__Requirement__.
The lines from the top of the records below through the one containing "Kleider für Besondere Anlässe (281, 123)" are to be transcribed exactly, and nothing else is to be added.

•••

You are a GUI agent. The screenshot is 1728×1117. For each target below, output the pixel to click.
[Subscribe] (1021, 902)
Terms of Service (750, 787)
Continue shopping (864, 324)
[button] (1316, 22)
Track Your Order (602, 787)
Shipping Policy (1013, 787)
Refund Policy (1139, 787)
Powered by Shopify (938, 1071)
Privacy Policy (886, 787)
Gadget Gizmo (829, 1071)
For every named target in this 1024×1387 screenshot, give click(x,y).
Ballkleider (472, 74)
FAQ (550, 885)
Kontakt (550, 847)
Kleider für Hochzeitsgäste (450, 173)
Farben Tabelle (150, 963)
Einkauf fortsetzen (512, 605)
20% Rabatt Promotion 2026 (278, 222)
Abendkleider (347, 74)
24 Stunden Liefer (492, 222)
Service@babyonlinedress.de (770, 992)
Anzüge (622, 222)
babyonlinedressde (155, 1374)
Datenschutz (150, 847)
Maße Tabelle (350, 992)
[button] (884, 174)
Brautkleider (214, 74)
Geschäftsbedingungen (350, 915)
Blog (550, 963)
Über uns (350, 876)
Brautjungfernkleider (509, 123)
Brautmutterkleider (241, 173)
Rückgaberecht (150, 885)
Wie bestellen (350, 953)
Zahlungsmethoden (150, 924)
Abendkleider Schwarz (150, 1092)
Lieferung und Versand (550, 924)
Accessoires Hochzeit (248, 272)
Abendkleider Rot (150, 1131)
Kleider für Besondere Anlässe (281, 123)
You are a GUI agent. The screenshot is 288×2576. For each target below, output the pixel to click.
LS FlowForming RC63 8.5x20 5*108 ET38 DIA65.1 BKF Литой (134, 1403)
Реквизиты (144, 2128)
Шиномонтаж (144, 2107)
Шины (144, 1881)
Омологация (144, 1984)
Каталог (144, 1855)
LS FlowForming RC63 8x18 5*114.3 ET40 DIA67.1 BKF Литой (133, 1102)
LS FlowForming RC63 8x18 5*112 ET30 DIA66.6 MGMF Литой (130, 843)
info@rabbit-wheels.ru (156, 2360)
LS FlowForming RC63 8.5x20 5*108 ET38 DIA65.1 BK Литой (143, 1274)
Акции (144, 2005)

•••

__Reply to the task__.
You are a GUI agent. The screenshot is 1728×1117. For each target below, output the pixel to click.
[Subscribe] (1021, 902)
Terms of Service (750, 787)
Continue shopping (864, 324)
[button] (1316, 22)
Track Your Order (602, 787)
Shipping Policy (1013, 787)
Refund Policy (1139, 787)
Powered by Shopify (938, 1071)
Privacy Policy (886, 787)
Gadget Gizmo (829, 1071)
For every named target in this 1024×1387 screenshot, give click(x,y).
Ballkleider (472, 74)
FAQ (550, 885)
Kontakt (550, 847)
Kleider für Hochzeitsgäste (450, 173)
Farben Tabelle (150, 963)
Einkauf fortsetzen (512, 605)
20% Rabatt Promotion 2026 (278, 222)
Abendkleider (347, 74)
24 Stunden Liefer (492, 222)
Service@babyonlinedress.de (770, 992)
Anzüge (622, 222)
babyonlinedressde (155, 1374)
Datenschutz (150, 847)
Maße Tabelle (350, 992)
[button] (884, 174)
Brautkleider (214, 74)
Geschäftsbedingungen (350, 915)
Blog (550, 963)
Über uns (350, 876)
Brautjungfernkleider (509, 123)
Brautmutterkleider (241, 173)
Rückgaberecht (150, 885)
Wie bestellen (350, 953)
Zahlungsmethoden (150, 924)
Abendkleider Schwarz (150, 1092)
Lieferung und Versand (550, 924)
Accessoires Hochzeit (248, 272)
Abendkleider Rot (150, 1131)
Kleider für Besondere Anlässe (281, 123)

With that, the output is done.